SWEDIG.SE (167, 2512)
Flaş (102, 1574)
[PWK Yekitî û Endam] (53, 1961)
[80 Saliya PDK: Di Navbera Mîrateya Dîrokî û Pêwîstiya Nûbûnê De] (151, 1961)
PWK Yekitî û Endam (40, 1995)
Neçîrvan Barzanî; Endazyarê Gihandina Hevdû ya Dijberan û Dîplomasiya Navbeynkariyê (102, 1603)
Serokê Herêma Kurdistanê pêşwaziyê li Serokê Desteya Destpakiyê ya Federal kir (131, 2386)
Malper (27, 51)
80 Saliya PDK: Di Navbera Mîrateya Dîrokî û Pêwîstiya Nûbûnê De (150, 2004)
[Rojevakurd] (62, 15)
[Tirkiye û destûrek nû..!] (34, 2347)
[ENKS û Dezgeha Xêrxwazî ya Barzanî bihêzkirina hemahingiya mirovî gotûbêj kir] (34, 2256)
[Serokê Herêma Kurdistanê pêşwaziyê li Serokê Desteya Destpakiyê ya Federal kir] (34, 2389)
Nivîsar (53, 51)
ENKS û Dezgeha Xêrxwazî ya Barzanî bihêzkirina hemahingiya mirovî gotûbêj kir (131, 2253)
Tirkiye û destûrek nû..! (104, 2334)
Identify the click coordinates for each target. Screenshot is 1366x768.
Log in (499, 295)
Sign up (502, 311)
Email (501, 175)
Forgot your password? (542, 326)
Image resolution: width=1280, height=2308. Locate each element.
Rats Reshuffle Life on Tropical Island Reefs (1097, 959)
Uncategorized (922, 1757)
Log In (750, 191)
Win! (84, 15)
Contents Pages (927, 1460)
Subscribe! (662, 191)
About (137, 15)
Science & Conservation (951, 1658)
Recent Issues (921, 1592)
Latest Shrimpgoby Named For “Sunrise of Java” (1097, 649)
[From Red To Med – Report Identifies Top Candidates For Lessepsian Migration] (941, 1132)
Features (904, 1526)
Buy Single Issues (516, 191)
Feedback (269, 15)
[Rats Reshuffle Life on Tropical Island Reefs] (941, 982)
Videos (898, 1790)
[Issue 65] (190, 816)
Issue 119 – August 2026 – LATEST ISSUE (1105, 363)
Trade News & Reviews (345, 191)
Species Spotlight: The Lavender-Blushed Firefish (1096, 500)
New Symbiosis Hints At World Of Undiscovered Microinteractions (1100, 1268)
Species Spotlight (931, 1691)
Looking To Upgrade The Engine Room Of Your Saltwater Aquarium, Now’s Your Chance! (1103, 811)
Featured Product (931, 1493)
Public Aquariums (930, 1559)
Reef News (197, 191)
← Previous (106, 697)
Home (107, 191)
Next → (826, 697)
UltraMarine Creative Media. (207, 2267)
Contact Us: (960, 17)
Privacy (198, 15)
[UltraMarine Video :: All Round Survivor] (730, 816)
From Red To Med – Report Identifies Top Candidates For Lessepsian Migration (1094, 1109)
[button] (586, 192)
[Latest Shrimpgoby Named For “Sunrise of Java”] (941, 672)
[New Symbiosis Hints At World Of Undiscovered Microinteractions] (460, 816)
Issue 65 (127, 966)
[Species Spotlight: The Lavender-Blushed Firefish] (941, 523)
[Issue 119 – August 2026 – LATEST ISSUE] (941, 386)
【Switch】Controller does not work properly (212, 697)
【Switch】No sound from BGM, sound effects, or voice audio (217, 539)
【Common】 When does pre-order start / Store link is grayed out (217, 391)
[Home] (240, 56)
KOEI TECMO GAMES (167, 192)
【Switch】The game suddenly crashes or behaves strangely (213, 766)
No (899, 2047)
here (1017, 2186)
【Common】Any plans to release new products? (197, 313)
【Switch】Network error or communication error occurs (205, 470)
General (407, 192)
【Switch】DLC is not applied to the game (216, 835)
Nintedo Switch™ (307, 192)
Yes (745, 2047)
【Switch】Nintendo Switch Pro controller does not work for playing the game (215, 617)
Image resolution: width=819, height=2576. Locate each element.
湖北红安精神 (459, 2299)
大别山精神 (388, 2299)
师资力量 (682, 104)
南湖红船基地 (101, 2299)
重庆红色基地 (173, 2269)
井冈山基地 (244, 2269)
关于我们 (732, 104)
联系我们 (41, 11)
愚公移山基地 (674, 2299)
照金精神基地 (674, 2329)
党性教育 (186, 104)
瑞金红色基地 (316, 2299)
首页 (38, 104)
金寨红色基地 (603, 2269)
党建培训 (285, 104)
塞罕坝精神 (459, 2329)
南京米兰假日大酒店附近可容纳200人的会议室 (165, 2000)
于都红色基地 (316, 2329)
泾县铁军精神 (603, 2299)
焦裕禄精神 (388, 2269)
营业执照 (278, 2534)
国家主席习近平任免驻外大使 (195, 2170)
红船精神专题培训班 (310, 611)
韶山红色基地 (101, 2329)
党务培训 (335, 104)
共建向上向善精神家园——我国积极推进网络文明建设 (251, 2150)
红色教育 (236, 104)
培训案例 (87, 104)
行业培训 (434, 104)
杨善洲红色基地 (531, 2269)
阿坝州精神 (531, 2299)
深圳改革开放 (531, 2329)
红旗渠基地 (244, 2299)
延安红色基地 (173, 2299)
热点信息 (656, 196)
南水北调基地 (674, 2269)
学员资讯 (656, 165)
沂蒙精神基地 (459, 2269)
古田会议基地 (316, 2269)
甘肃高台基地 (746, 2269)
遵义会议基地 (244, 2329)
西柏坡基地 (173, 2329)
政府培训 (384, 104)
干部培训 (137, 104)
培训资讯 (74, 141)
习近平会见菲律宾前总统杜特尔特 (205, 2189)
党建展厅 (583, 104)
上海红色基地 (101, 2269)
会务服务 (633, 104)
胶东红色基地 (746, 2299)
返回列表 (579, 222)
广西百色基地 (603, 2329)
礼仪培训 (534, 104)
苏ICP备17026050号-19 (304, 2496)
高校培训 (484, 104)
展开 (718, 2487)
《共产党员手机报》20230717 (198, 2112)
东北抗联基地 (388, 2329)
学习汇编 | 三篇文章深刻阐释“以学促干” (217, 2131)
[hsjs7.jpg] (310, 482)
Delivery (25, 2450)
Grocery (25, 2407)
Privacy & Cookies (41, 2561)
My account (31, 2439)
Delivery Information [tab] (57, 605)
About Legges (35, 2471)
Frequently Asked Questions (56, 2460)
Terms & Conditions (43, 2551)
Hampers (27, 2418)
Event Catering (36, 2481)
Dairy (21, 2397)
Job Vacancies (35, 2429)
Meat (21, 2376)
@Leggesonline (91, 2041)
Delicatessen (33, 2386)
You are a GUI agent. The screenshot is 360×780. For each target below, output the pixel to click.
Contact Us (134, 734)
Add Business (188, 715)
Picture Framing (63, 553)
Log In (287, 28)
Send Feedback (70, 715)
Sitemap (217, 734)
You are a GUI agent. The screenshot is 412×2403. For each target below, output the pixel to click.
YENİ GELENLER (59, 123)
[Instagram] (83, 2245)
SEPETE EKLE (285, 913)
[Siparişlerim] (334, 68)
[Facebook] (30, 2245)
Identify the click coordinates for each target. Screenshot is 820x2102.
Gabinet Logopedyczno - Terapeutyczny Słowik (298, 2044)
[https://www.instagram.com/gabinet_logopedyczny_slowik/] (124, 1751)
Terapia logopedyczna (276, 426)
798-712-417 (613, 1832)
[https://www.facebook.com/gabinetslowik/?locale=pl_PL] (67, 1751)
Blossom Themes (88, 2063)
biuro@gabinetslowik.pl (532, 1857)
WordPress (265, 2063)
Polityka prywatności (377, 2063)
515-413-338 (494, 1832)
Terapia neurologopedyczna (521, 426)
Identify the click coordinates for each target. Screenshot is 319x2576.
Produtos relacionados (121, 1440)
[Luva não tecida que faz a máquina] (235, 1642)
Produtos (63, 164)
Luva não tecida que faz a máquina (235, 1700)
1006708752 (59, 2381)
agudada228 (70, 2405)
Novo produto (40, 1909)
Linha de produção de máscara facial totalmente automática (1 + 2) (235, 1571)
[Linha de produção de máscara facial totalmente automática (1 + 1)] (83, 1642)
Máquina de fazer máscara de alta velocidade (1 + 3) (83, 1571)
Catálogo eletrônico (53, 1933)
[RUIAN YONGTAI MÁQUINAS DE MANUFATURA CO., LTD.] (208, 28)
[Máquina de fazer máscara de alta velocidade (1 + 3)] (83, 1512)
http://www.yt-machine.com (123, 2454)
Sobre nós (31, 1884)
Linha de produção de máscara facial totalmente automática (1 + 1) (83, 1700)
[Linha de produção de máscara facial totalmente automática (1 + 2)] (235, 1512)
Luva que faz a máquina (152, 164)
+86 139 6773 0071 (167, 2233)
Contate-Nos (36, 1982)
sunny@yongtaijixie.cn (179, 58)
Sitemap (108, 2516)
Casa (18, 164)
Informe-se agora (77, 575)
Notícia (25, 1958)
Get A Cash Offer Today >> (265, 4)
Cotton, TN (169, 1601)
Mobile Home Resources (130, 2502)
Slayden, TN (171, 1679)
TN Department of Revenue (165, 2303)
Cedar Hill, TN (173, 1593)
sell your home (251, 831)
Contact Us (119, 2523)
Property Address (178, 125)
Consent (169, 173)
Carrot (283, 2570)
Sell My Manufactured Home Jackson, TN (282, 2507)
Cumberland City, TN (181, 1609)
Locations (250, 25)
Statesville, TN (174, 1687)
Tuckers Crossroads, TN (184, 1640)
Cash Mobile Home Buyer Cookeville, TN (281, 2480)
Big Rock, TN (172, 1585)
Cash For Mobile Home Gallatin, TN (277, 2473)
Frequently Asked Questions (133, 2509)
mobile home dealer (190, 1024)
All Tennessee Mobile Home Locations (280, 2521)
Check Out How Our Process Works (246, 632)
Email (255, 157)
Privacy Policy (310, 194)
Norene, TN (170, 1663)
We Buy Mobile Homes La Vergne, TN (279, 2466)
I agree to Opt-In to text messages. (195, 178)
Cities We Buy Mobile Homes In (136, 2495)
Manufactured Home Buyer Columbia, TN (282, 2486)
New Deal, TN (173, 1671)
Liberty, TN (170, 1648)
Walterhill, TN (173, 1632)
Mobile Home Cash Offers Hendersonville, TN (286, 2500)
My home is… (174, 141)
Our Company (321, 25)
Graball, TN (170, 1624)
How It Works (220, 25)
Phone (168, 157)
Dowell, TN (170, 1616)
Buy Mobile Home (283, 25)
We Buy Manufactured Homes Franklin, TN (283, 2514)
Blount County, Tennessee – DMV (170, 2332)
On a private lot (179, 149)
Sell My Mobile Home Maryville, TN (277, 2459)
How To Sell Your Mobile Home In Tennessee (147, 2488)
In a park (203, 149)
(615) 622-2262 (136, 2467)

———

■ **Work order**
Retype exactly the lines above, from the one with "Videos (898, 1790)" through the one with "Reef News (197, 191)", inclusive.

■ **Exercise response**
Videos (898, 1790)
[Issue 65] (190, 816)
Issue 119 – August 2026 – LATEST ISSUE (1105, 363)
Trade News & Reviews (345, 191)
Species Spotlight: The Lavender-Blushed Firefish (1096, 500)
New Symbiosis Hints At World Of Undiscovered Microinteractions (1100, 1268)
Species Spotlight (931, 1691)
Looking To Upgrade The Engine Room Of Your Saltwater Aquarium, Now’s Your Chance! (1103, 811)
Featured Product (931, 1493)
Public Aquariums (930, 1559)
Reef News (197, 191)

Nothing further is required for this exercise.